I would like to use the great Huggingface transformers in a streamlit app. Unfortunately, the caching of the loaded models does not work as expected. It gives cache misses even though I previously had loaded the model for that input/key. Sometimes the load function that loads the current model is even re-executed when I only change the text in the text field. Note that I do use the allow_output_mutation=True argument. I added a sample script that works after installing torch and transformers. The models are community models that can be accessed by anyone.
And then there is this other annoying thing. When I rerun the script after some code change, I get this error:
ValueError: Custom>TFBertMainLayer has already been registered to <class 'transformers.modeling_tf_bert.TFBertMainLayer'>
Thanks for the help!
Lutz
import streamlit as st
from transformers import AutoTokenizer, AutoModelForSequenceClassification
import torch
@st.cache(allow_output_mutation=True)
def load_bert(classif):
if classif=="hatespeech":
name = "deepset/bert-base-german-cased-hatespeech-GermEval18Coarse"

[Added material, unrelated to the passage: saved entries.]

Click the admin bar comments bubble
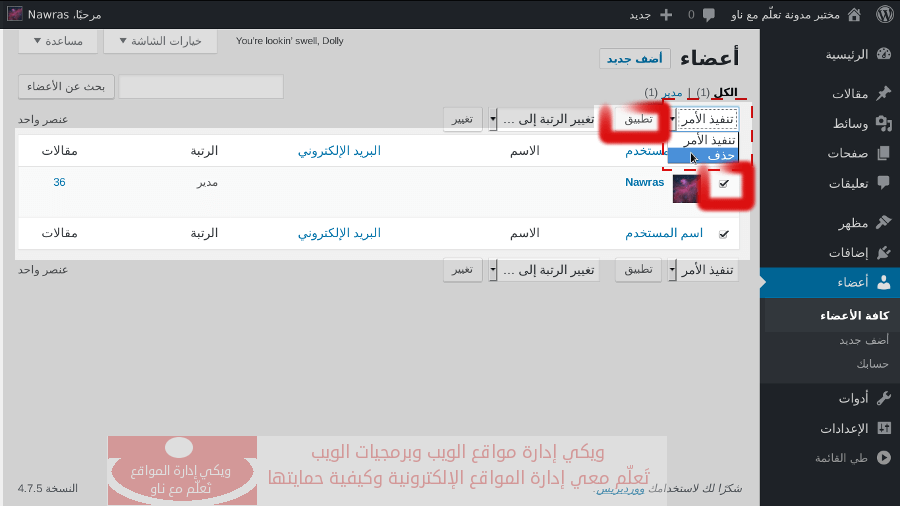Screen dimensions: 900x506 pos(709,15)
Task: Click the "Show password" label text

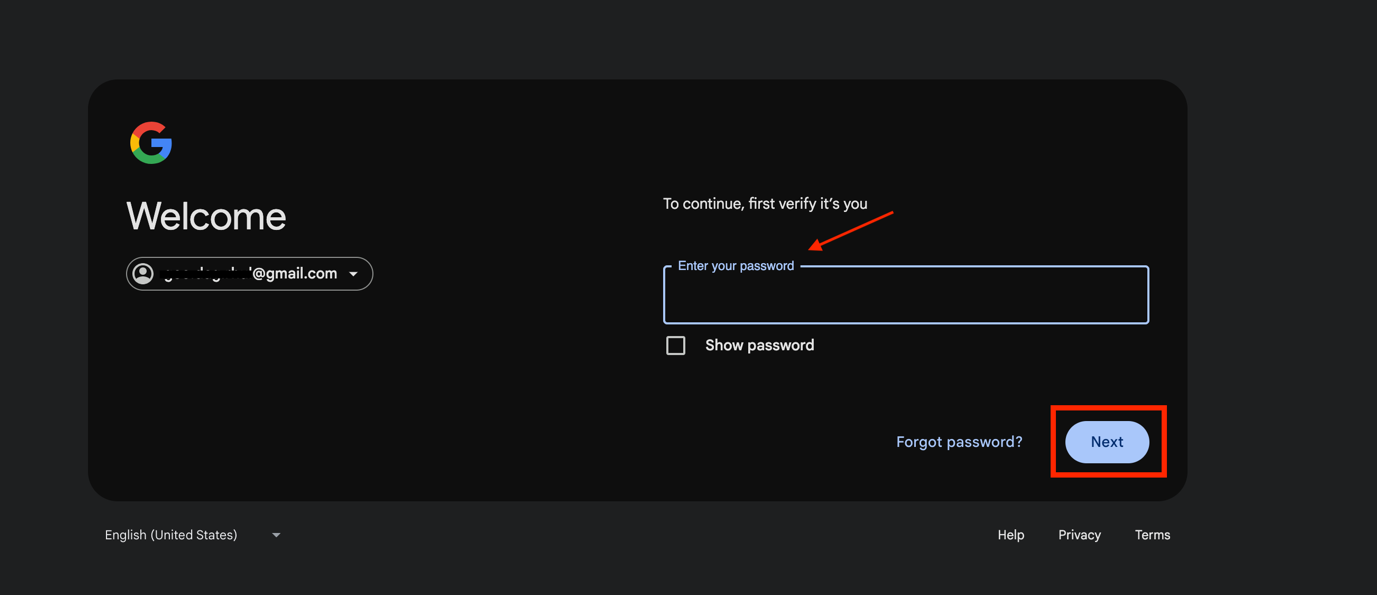Action: tap(759, 346)
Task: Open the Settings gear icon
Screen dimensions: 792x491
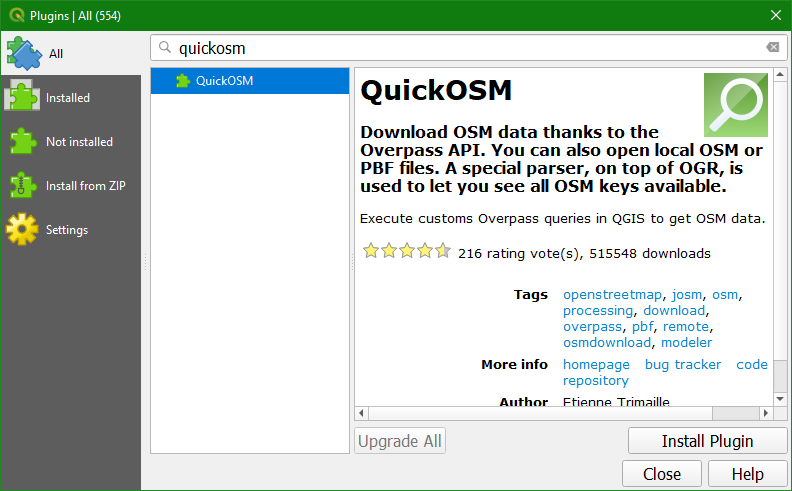Action: (x=22, y=229)
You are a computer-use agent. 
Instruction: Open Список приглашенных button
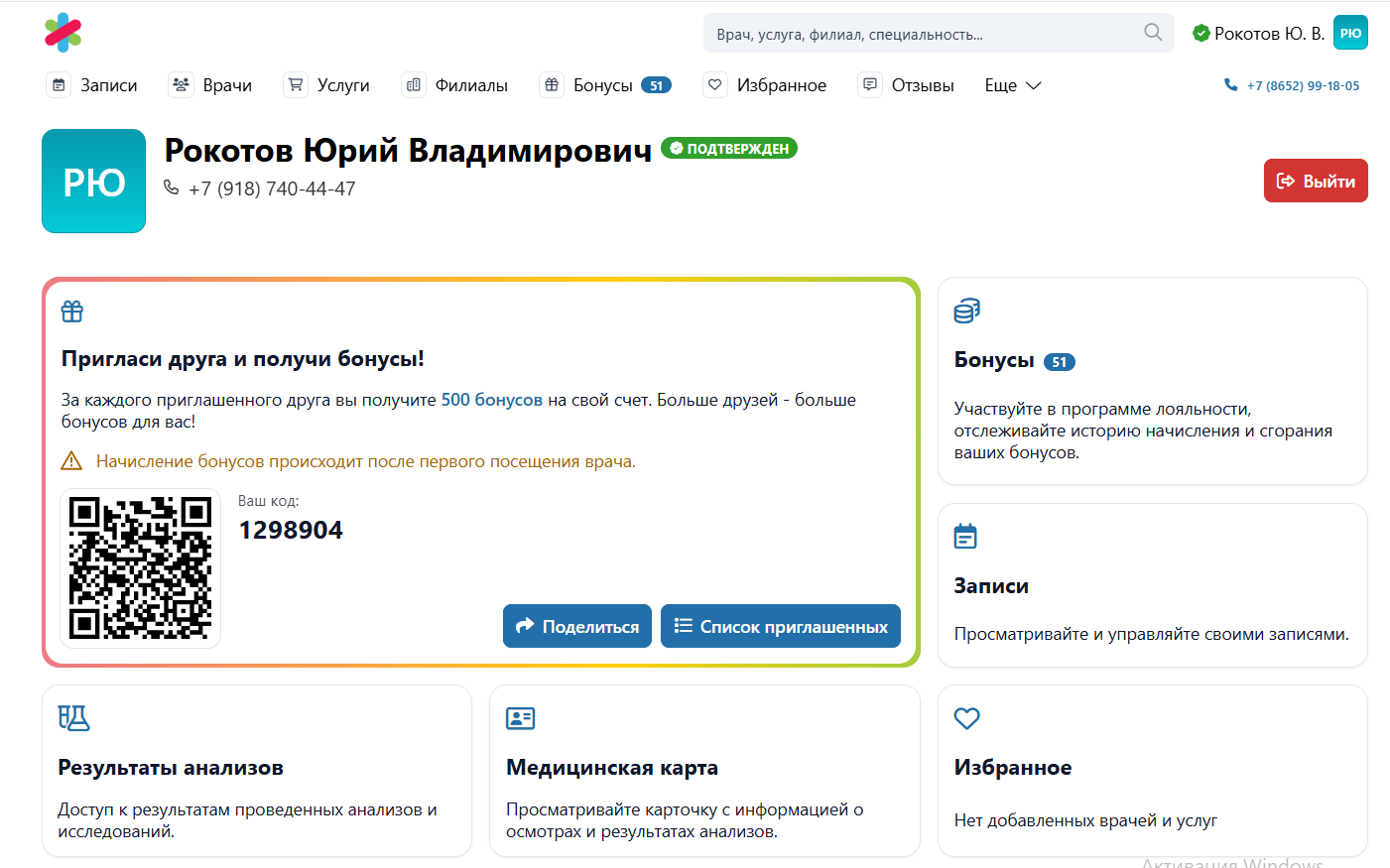(780, 626)
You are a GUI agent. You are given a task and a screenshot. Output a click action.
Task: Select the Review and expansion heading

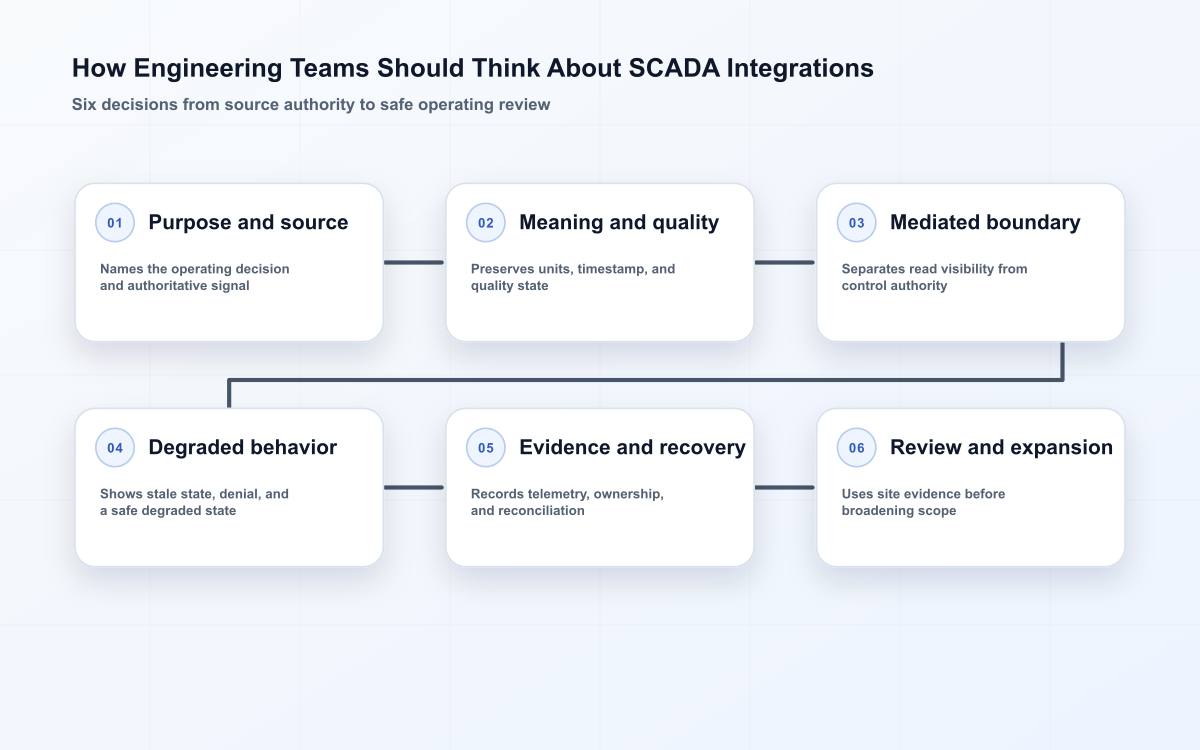pyautogui.click(x=1001, y=448)
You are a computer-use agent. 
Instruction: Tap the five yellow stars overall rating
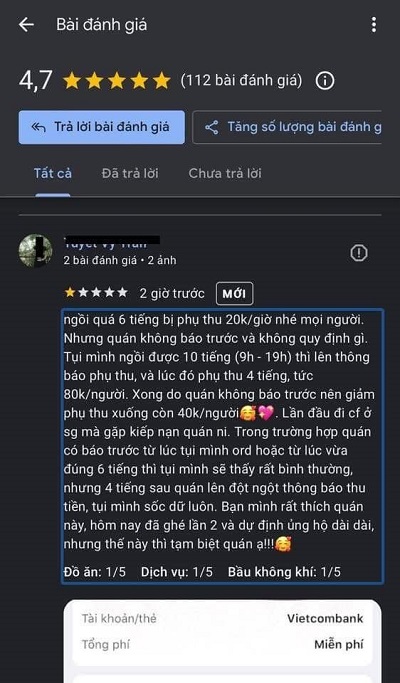coord(117,81)

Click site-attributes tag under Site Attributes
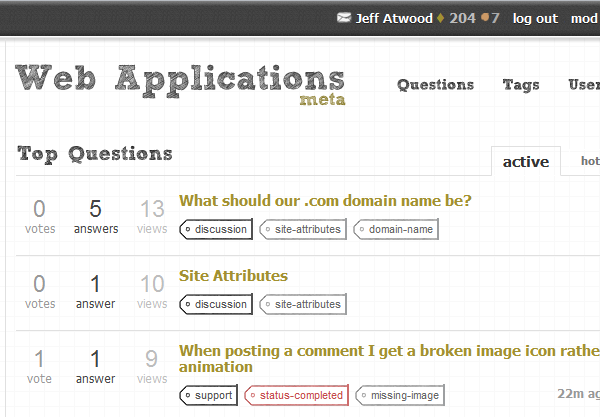pos(303,304)
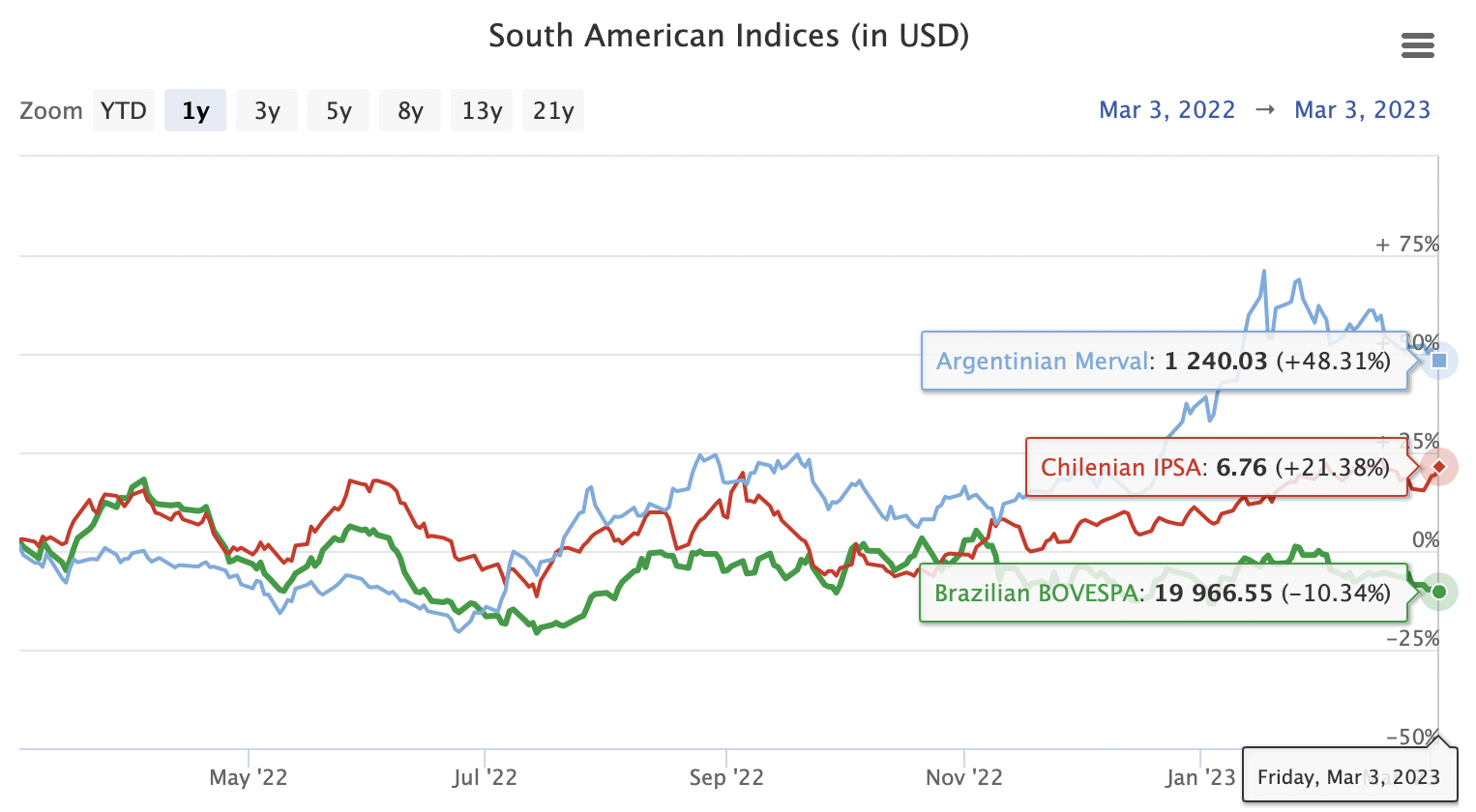Screen dimensions: 1476x812
Task: Zoom chart to 13y
Action: (482, 110)
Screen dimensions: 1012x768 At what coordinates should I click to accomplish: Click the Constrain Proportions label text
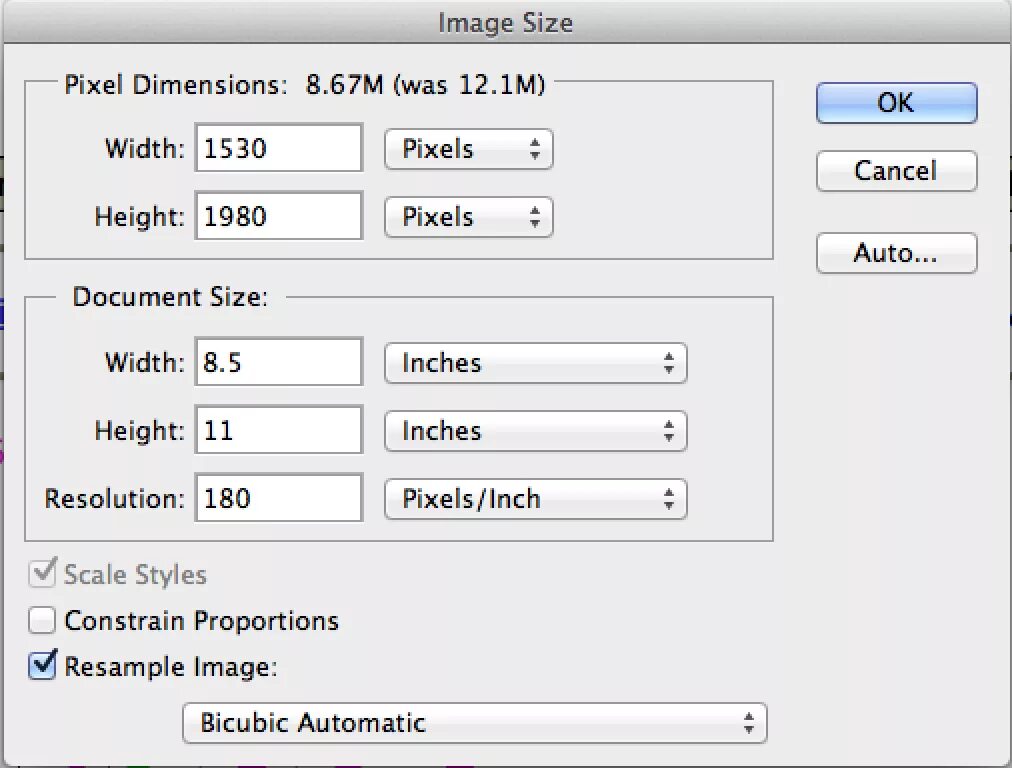201,621
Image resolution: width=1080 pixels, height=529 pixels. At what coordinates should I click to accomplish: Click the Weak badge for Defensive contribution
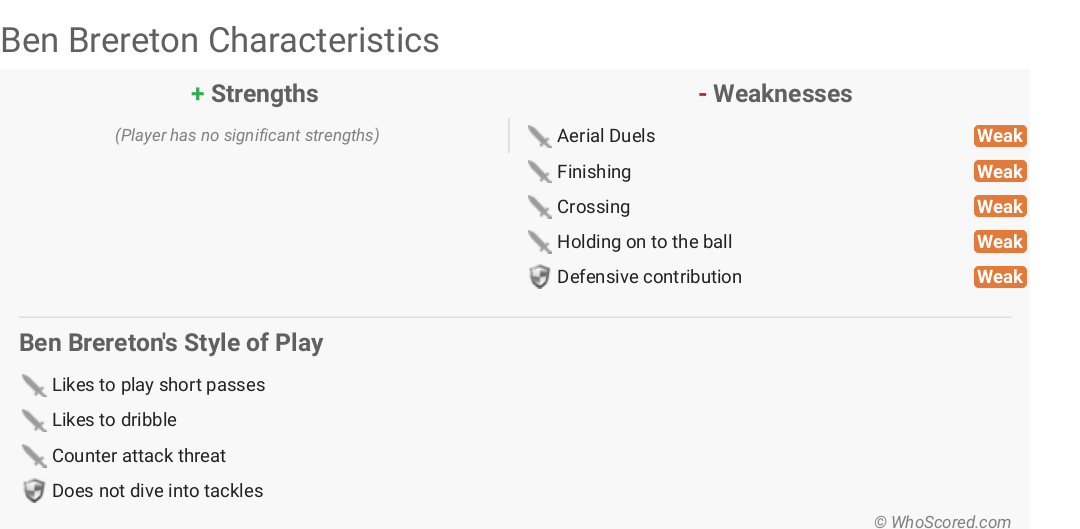click(999, 277)
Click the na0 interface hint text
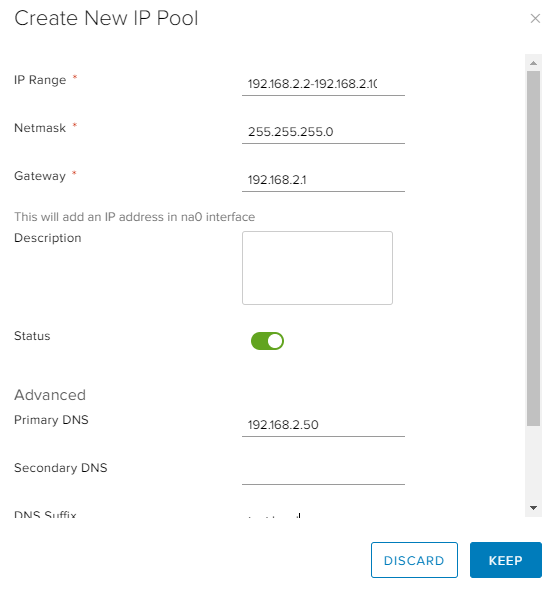Viewport: 551px width, 590px height. click(134, 217)

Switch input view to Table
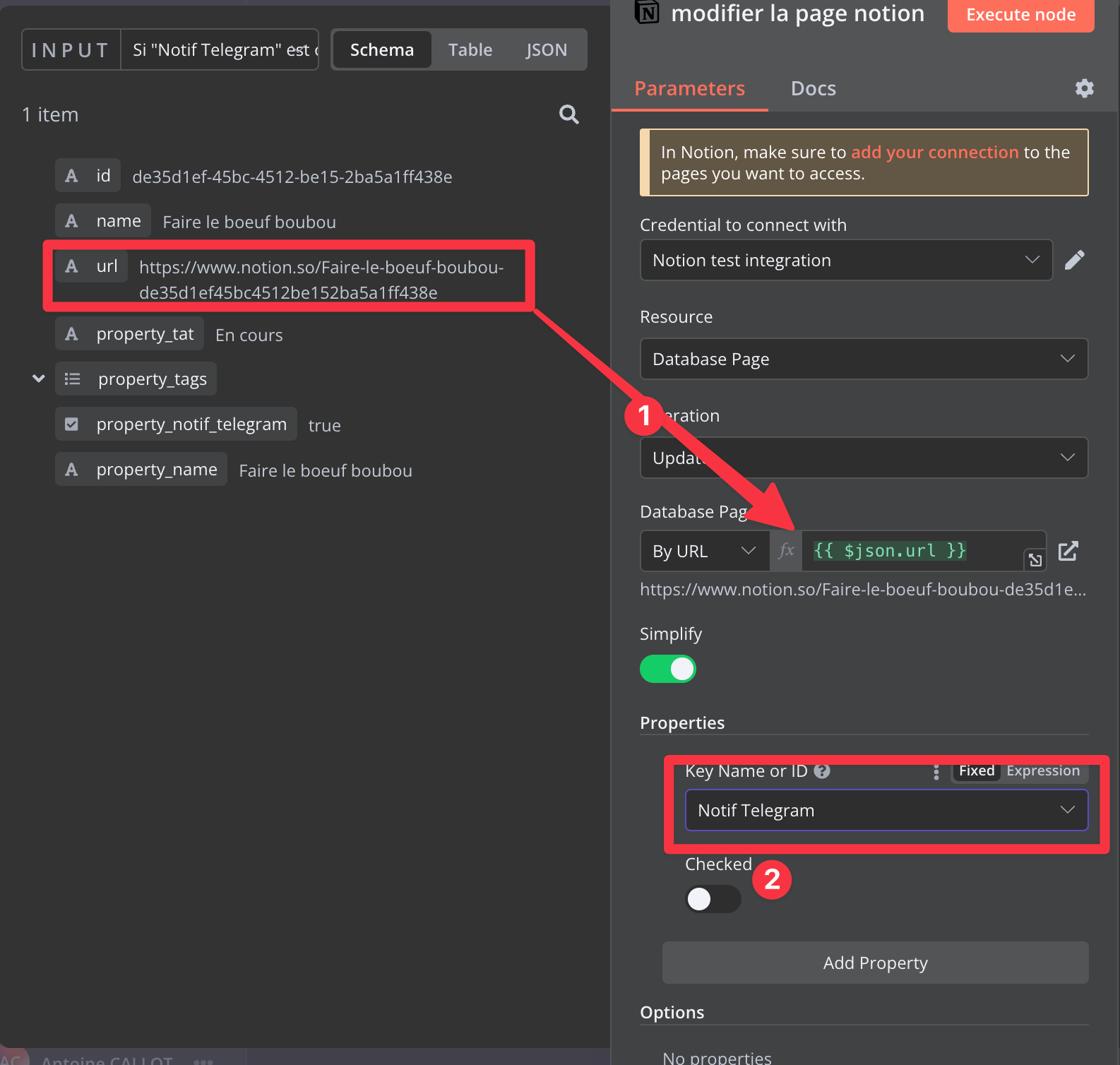[470, 50]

elif classif=="sentiment":
name = "nlptown/bert-base-multilingual-uncased-sentiment"
else:
return None, None
t = AutoTokenizer.from_pretrained(name)
m = AutoModelForSequenceClassification.from_pretrained(name)
m.eval()
return m, t
classifier = st.sidebar.selectbox('Classifier', ["hatespeech", "sentiment"])
model, tokenizer = load_bert(classifier)
text = st.text_area("Please enter text to classify", "Ich bin ein Berliner.")
if text:
input_ids = torch.tensor(tokenizer.encode(text, add_special_tokens=True)).unsqueeze(0) # Batch size 1
output = model(input_ids)
st.text(output[0])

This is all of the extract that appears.